Directions ▸ The task calls for each record to be given again exactly.
- Opening Delimiter -
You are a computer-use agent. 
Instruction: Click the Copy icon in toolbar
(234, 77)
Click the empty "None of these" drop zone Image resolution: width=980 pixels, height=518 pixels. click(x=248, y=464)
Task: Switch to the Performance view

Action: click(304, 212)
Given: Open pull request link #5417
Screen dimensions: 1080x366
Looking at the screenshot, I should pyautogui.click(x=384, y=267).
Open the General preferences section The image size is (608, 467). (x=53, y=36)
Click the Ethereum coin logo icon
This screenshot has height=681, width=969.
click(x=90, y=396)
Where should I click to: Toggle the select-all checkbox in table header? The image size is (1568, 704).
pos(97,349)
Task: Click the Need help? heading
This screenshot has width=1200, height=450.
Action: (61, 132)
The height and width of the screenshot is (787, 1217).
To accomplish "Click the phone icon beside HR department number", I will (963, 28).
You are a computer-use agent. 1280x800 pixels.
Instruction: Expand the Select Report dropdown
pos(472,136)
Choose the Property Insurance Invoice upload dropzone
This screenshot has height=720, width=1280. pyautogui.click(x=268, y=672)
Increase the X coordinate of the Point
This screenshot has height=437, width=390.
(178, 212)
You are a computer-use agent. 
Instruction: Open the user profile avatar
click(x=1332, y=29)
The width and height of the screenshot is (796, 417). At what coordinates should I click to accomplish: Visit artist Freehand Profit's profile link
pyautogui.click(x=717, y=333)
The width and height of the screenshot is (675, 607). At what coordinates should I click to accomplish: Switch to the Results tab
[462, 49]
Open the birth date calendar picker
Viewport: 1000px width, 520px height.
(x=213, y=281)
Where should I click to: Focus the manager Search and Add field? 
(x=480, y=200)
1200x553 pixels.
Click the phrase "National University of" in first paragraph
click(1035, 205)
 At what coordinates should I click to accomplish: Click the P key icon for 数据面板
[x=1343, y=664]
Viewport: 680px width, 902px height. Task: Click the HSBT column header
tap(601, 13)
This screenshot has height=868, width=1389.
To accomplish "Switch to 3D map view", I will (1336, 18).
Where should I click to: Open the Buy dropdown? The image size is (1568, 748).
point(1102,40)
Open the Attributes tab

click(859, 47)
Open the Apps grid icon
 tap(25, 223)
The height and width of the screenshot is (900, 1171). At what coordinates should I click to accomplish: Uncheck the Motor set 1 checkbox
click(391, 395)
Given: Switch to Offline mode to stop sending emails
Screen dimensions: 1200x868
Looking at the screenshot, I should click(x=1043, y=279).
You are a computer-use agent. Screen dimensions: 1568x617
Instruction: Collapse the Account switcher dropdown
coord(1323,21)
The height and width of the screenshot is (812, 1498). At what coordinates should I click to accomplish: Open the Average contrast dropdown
- Closing Delimiter -
Written response ▸
You are a computer-use agent. 
Instruction: Click the Copy icon in toolbar
(234, 77)
Click the empty "None of these" drop zone Image resolution: width=980 pixels, height=518 pixels. click(x=248, y=464)
Task: Switch to the Performance view

Action: click(304, 212)
Given: Open pull request link #5417
Screen dimensions: 1080x366
Looking at the screenshot, I should pyautogui.click(x=384, y=267).
Open the General preferences section The image size is (608, 467). (x=53, y=36)
Click the Ethereum coin logo icon
This screenshot has height=681, width=969.
click(x=90, y=396)
Where should I click to: Toggle the select-all checkbox in table header? The image size is (1568, 704).
pos(97,349)
Task: Click the Need help? heading
This screenshot has width=1200, height=450.
Action: (61, 132)
The height and width of the screenshot is (787, 1217).
To accomplish "Click the phone icon beside HR department number", I will (963, 28).
You are a computer-use agent. 1280x800 pixels.
Instruction: Expand the Select Report dropdown
pos(472,136)
Choose the Property Insurance Invoice upload dropzone
This screenshot has height=720, width=1280. pyautogui.click(x=268, y=672)
Increase the X coordinate of the Point
This screenshot has height=437, width=390.
(178, 212)
You are a computer-use agent. 
Instruction: Open the user profile avatar
click(x=1332, y=29)
The width and height of the screenshot is (796, 417). At what coordinates should I click to accomplish: Visit artist Freehand Profit's profile link
pyautogui.click(x=717, y=333)
The width and height of the screenshot is (675, 607). At what coordinates should I click to accomplish: Switch to the Results tab
[462, 49]
Open the birth date calendar picker
Viewport: 1000px width, 520px height.
(x=213, y=281)
Where should I click to: Focus the manager Search and Add field? 
(x=480, y=200)
1200x553 pixels.
Click the phrase "National University of" in first paragraph
click(1035, 205)
 At what coordinates should I click to accomplish: Click the P key icon for 数据面板
[x=1343, y=664]
Viewport: 680px width, 902px height. Task: Click the HSBT column header
tap(601, 13)
This screenshot has height=868, width=1389.
To accomplish "Switch to 3D map view", I will (1336, 18).
Where should I click to: Open the Buy dropdown? The image size is (1568, 748).
point(1102,40)
Open the Attributes tab

click(859, 47)
Open the Apps grid icon
 tap(25, 223)
The height and width of the screenshot is (900, 1171). At what coordinates should I click to accomplish: Uncheck the Motor set 1 checkbox
click(391, 395)
Given: Switch to Offline mode to stop sending emails
Screen dimensions: 1200x868
Looking at the screenshot, I should click(x=1043, y=279).
You are a computer-use agent. Screen dimensions: 1568x617
Instruction: Collapse the Account switcher dropdown
coord(1323,21)
The height and width of the screenshot is (812, 1498). At what coordinates should I click to accomplish: Open the Average contrast dropdown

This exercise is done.